(Stored items)
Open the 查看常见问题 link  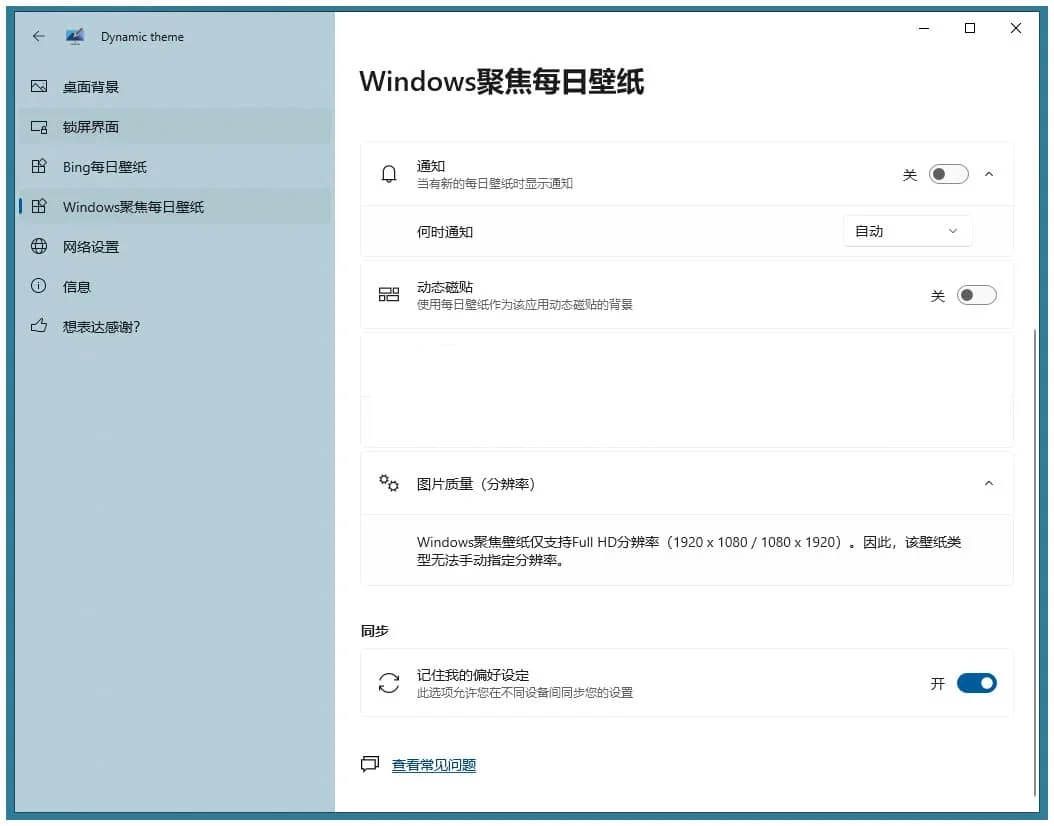(433, 765)
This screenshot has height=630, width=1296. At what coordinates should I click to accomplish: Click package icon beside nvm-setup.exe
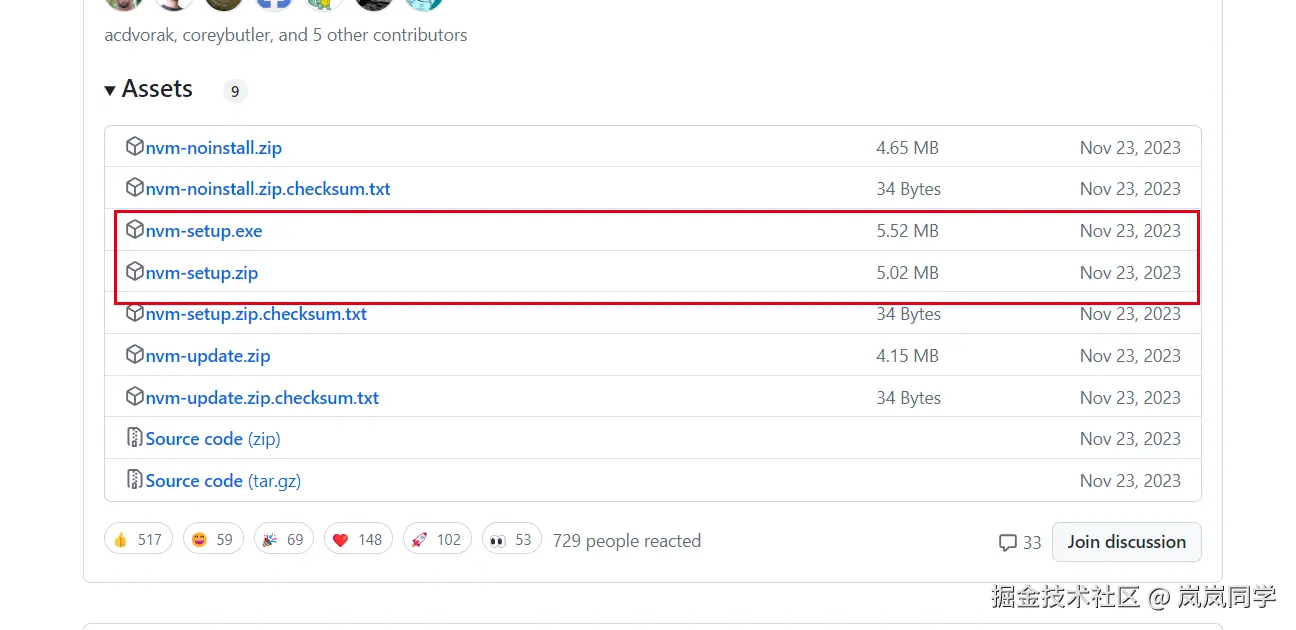(135, 230)
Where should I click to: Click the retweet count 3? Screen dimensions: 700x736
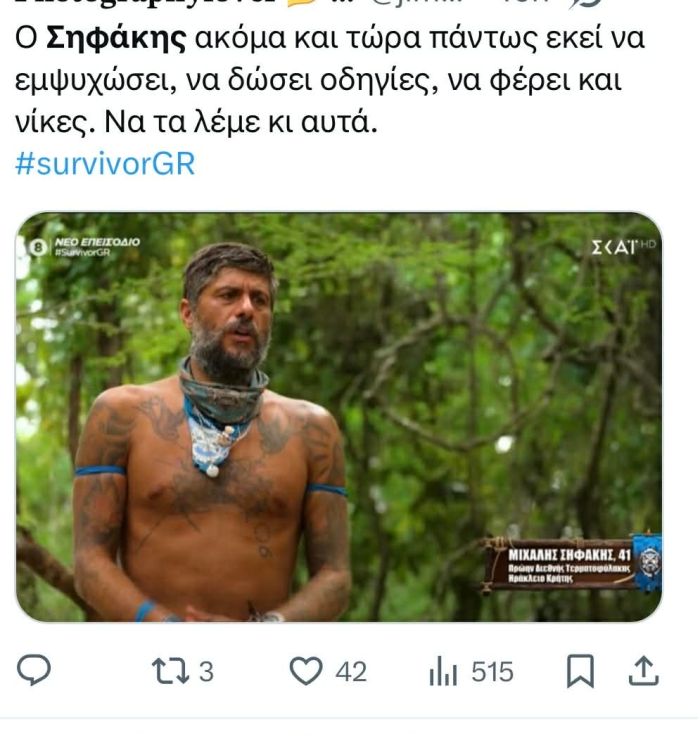tap(206, 672)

• [Activity]
Retype exactly the lines from the one containing "Where should I" through the last line of the records above, both included, and leave out any pictures.

• [Solution to this problem]
Where should I click to: Click the retweet count 3? Screen dimensions: 700x736
tap(206, 672)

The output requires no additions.